O duque de Cadaval, membro da regencia e primus inter pares dos aristocratas portuguezes, debalde propuzera entregar ás Côrtes o conflicto dynastico, que fôra subtrahido mesmo ao julgamento do resto da familia real. Argumentava-se que, não se havendo reunido Côrtes por mais de um seculo, a necessidade constituira o Rei legislador pelo menos temporario e o Rei visivelmente dispuzera em favor do seu primogenito. Ora, « aonde a intenção das partes contractantes é plena, a intenção é tambem o unico interprete de um contracto nos casos da lei internacional»[1].

Afóra a manifesta intenção do monarcha fallecido, o direito de Dom Pedro era por si liquido no entender dos seus partidarios e por isto mesmo não cabia a Dom Pedro cortejar a opinião, no que elle costumava fazer alarde com desprezo da maxima de Metternich de que a opinião publica é boa guia mas ruim ama. O mencionado folheto inglez lembra que «quando Bonaparte voltou á França depois da batalha dos trez imperadores, agradeceu aos francezes a sua fidelidade, e todos os jornaes inglezes gritaram : se elle tivesse direito a ser Imperador dos francezes não dava tal agradecimento.

Outro argumento era que o tratado de separação vedava com effeito a posse conjuncta das duas coroas, sem enfraquecer porem o direito hereditario á corôa portugueza. Havia a faculdade da escolha, que comportava a da transmissão, debaixo da regra que «a successão desce emquanto ha descendentes e só diverge para os lados quando aquelles não existem». O argumento é apenas apparentemente solido porquanto a opção já se verificara, tanto assim que se dizia não poder a posse de modo algum continuar permanentemente com o seu duplo caracter. Os dous paizes estavam em tudo separados, com as relações diplomaticas entre si que costumam manter as potencias estrangeiras umas com outras. Portugal achava-se representado no Rio desde 8 de Janeiro de 1826 por um encarregado de negocios, Carlos Mathias Pereira, antigo caixeiro de uma casa de commercio ingleza (como de resto o habil Ga-

  1. Questão Portugueza traduzida de um jornal inglez por um verdadeiro patriota. Lisboa, 1827.

- DADOS APRESENTADOS:
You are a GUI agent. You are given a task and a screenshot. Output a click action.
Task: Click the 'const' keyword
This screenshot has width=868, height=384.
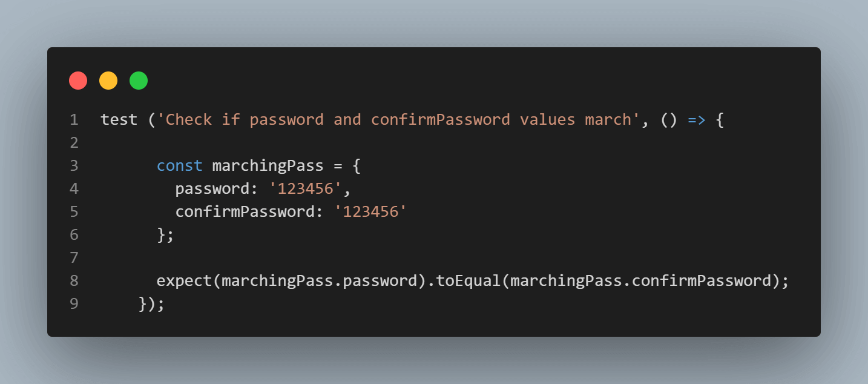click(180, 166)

- TAREFAS DO EXERCÍCIO:
(1) Responda com base no texto:
(a) Qual membro da regência tinha proposto entregar às Cortes o conflito dinástico?
(b) Segundo a máxima de Metternich, a opinião pública é boa em quê e ruim em quê?
(c) Desde que data Portugal tinha um encarregado de negócios no Rio?
(2) Digite de novo, sem mudar nada, tudo o que vai desde "Afóra a manifesta" até "dava tal agradecimento." no texto.

- SOLUÇÕES DOS PROBLEMAS:
(1)
(a) O duque de Cadaval.
(b) É boa guia, mas ruim ama.
(c) Desde 8 de janeiro de 1826.

(2)
Afóra a manifesta intenção do monarcha fallecido, o direito de Dom Pedro era por si liquido no entender dos seus partidarios e por isto mesmo não cabia a Dom Pedro cortejar a opinião, no que elle costumava fazer alarde com desprezo da maxima de Metternich de que a opinião publica é boa guia mas ruim ama. O mencionado folheto inglez lembra que «quando Bonaparte voltou á França depois da batalha dos trez imperadores, agradeceu aos francezes a sua fidelidade, e todos os jornaes inglezes gritaram : se elle tivesse direito a ser Imperador dos francezes não dava tal agradecimento.